Task material:

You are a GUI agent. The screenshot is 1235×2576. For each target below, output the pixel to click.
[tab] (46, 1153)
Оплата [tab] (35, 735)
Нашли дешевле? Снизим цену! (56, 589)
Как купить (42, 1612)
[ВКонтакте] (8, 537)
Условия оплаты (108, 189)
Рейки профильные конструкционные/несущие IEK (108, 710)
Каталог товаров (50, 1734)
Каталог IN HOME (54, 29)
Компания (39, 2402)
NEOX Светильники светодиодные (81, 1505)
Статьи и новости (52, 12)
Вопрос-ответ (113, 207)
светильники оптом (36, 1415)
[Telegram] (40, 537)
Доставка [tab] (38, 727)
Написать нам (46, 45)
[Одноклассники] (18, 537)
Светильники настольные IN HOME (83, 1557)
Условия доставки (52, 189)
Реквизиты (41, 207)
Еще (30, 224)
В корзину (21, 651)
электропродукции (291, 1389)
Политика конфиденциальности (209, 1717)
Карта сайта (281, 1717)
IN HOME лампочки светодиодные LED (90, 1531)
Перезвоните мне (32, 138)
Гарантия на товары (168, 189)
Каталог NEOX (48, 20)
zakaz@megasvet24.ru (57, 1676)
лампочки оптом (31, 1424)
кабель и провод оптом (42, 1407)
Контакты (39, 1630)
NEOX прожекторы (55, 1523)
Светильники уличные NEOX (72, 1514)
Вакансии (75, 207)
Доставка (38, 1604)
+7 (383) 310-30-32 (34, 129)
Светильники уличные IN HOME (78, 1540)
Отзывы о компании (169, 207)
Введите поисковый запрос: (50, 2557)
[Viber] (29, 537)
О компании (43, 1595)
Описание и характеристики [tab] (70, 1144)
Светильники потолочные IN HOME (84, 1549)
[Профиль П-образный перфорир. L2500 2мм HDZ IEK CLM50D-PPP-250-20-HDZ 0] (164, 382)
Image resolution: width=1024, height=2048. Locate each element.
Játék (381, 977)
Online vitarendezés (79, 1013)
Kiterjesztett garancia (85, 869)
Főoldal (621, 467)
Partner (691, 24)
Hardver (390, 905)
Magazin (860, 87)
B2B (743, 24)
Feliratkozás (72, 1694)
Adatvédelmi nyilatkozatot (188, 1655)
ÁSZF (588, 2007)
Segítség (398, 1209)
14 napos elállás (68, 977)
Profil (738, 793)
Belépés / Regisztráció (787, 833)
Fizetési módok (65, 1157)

Work instructions:
Using the material above, find each line that holds "уличные" and copy that line.

Finished task:
Светильники уличные NEOX (72, 1514)
Светильники уличные IN HOME (78, 1540)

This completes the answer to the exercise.